Array Biopharma (NASDAQ: [[ticker:ARRY]]): Array is one of the companies that had some data to tout at the ASCO meeting, but clearly got overshadowed. The Boulder, CO-based company reported that selumetinib, its drug for specifically inhibiting a target called MEK, was able to keep tumors from spreading a median time of 15.9 weeks for patients with a rare malignancy called uveal melanoma—a rare type of skin cancer that invades the eye. That result compared with 7 weeks for those on chemotherapy. The results—billed as the first benefits for patients with advanced uveal melanoma—are enough for Array’s partner, AstraZeneca, to move into the third and final phase of clinical trials normally required for FDA approval. Array has another MEK inhibitor it is developing in a partnership with Novartis, and analysts said they were encouraged not just by the Array results, but the fact that a competing MEK drug from GlaxoSmithKline won FDA approval before ASCO as a first-in-class molecule.
“With planned multiple Phase 3 initiations from ARRY’s partnered two MEK programs (e.g., selumetinib with AstraZeneca and MEK-162 with Novartis) in 2013, we view progress in partnered programs will likely drive valuation upside,” said Eun Yang, an analyst with Jefferies & Co., in a note to clients on June 2.

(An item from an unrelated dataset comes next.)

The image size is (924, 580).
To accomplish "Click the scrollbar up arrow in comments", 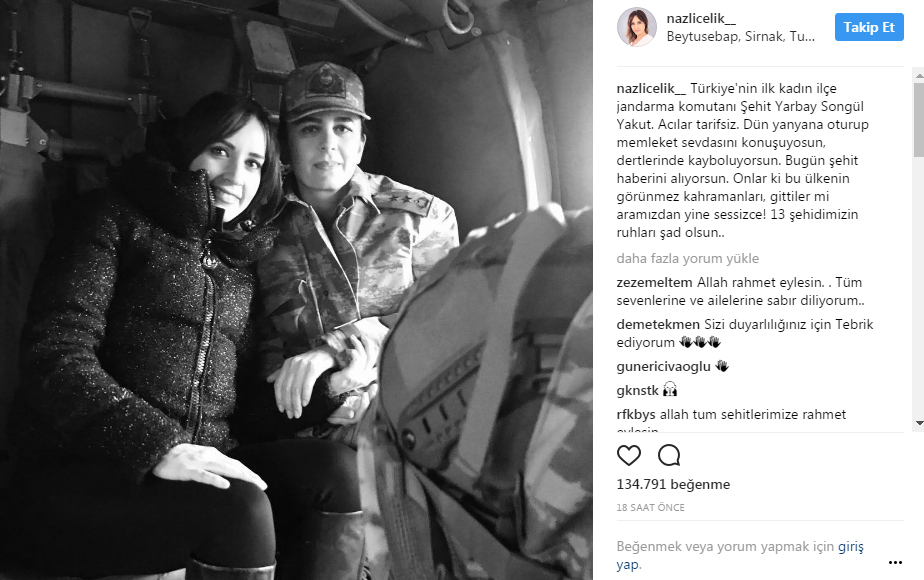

Array, however, showed that it’s hungry for more investor cash to get through those next steps, which cast a bit of a damper on its stock. The company said it filed paperwork with regulators to borrow up to $100 million, in a debt offering that could be converted into stock. Array shares fell 8 percent Tuesday.
Texas
Castle Biosciences, a Friendswood, TX-based diagnostics company, presented data at ASCO from a test called DecisionDx-Melanoma that looks at how 31 different genes are expressed in Stage I and Stage II melanoma patients, in an effort to predict whether they have the kind of disease that’s likely to spread later to other organs. Researchers looked at tumor biopsy samples, classified them as either high-risk (Class 2) or low-risk (Class 1), and then looked at 5-year follow-up records from the patients. The study found that the patients classified as high-risk ended up having a 72 percent chance of having their tumors spread. While some newer diagnostic tests are designed to cut back on overly aggressive treatment, this is a result that suggests physicians and patients might want to get more aggressive with melanoma patients who previously might have gotten the wait-and-see approach.
“This suggests non-metastatic Class 2 patients are at a very high risk and should be considered for aggressive surveillance and therapeutic interventions that are routinely given to Stage III patients,” Pedram Gerami, an associate professor of dermatology at Northwestern University, and a study co-author, said in a Castle statement.